I got my dad some pen kits for christmas and he has been enjoying making them and giving them away. But he had someone asked if he could make them a few. They offered to pay to them. He was wondering what to charge. I figured I would ask y'all so he isn't doing it too cheap and under cutting someone that is trying to make a little off of making them. So what is a standard price?


----------



## bill (May 21, 2004)

There are no standard prices.

Hardware prices vary. You can get some cheap stuff or you can get some quality stuff.

Styles vary

Materials vary. This can get expensive

Skill levels vary.

Someone who does this for income and a living can not compete with a hobbyist. I know some serious penmakers. They travel the Country and do vetted shows. The shows are not cheap, sometimes several hundred dollars just to get in the door to setup (provided you pass the vetting have insurance ect).
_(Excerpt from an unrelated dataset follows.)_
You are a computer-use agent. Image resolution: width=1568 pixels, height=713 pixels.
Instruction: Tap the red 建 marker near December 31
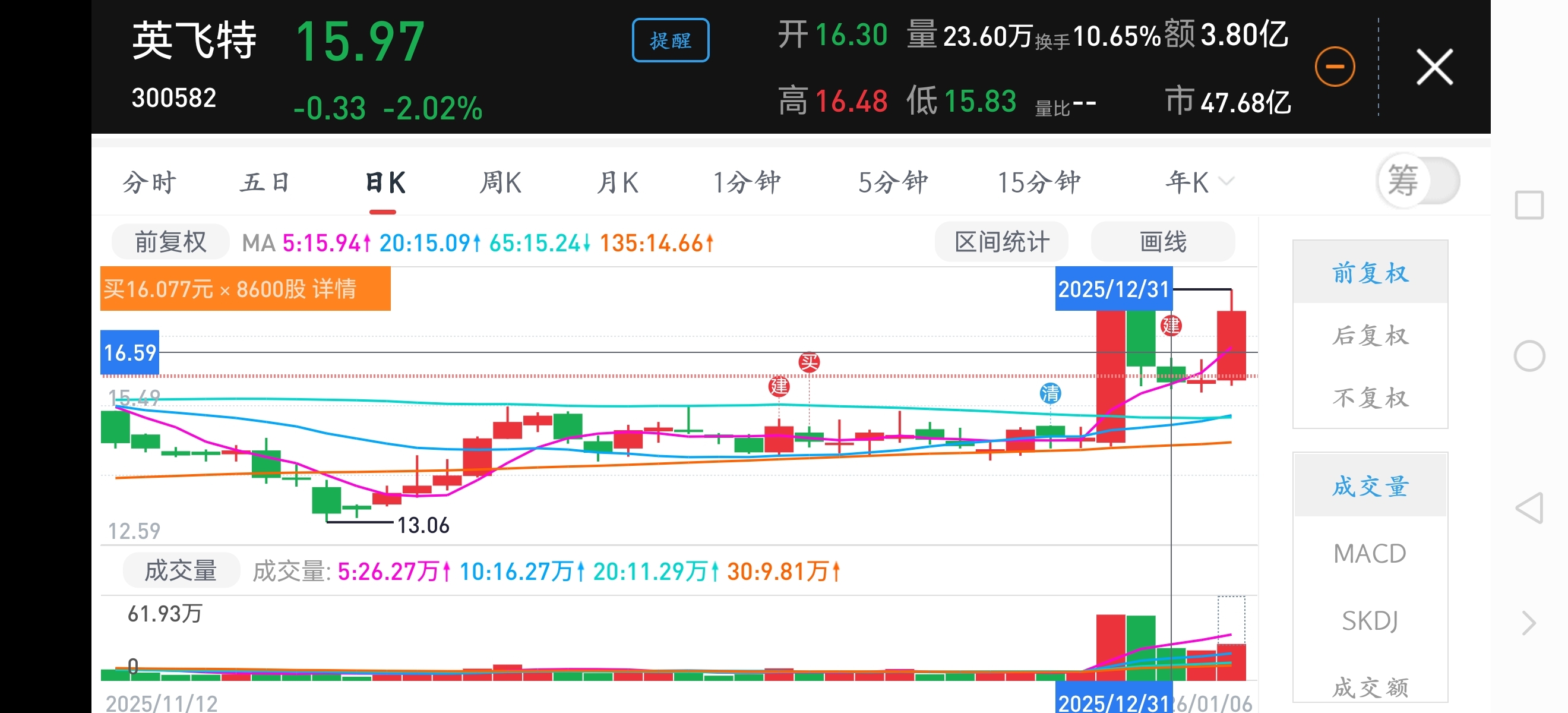click(x=1171, y=326)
Best thing for him IMO, find out how much he has invested in the costs and what he would be happy with if selling to friends. He will not hurt the market  

As time goes on and he gets better and better at his craft, then he will know if it's time to up or lower his price. 

You can not sell pens for $50 if the hardware costs you $85, the material costs an extra $25-50 and he spends a few days working on it.

It's a vortex

start with wood pens

next thing you know, he is buying casting resins or other exotic materials, looking at pressure pots and vacuum pumps LOL

oh and the tools...there is always some new tool to get/try

so that $25-$50 pen only costs you a few thousand to make LOL

Hope he has fun because that's the only thing that really matters in the end. Ask him to post some up, would love to see them


----------



## bill (May 21, 2004)

BTW, I don't really sell many pens now. I do them and donate to charity auctions (my plan is to do more this year than I have in the past) and I give some away to friends and people at random. I would rather spend my time on something special. I don't even think I have made a pen this year. I have one I'm working on now for a Birthday present and it should be done in the next day or two (resin cast)


----------



## michaelbaranowski (May 24, 2004)

Thanks Bill. That is kind of what I was thinking. He has a price that he was thinking and I think it sounds good so he will start there and adjust as needed. He enjoys doing it so there is a good chance he will probably just end up giving them away.


----------



## 3192 (Dec 30, 2004)

Another thing to think about. Make sure he doesn't take the 'fun' out of turning make it a 'job'. Like Bill said....cost of machinery, tools, materials and time it's all but impossible to come out ahead. Keep it fun. gb


----------



## Tortuga (May 21, 2004)

Michael..my suggestion for him would be to look on EBay under 'handmade wooden pens' or 'handmade acrylic pens' or 'antler pens' or 'cartridge pens' and he can get a pretty good idea of what others are asking for their work...
I ground them out for 10 years or so...until all the hours spent hunched over the lathe played havoc with my back and had to quit.. Probably made a couple of thousand pens in that time.(LOL..yes..I was obsessed with them).. I probably gave away 90% of them.. Others were usually on special orders or requests..

It was about the most satisfying thing I ever did with my retired time and really hated to have to stop.. Still got the ENTIRE shop in my garage..LOL..just can't bring myself to give all the tools up. Probably got $10,000 in tools and equipment....to turn out $25 pens..:rotfl:

Good luck to him..I know he will enjoy it..and can do something others can't do....

P.S...if he would be interested in any wooden blanks or antlers or acrylic blanks for pens..have him get in touch with me.. I know an old man with a bad back who would be glad to stock him up for nada.. LOL


----------



## Swampus (Sep 1, 2005)

Not a day goes by that I don't use one of ur pens U made for us Jim!:texasflag


----------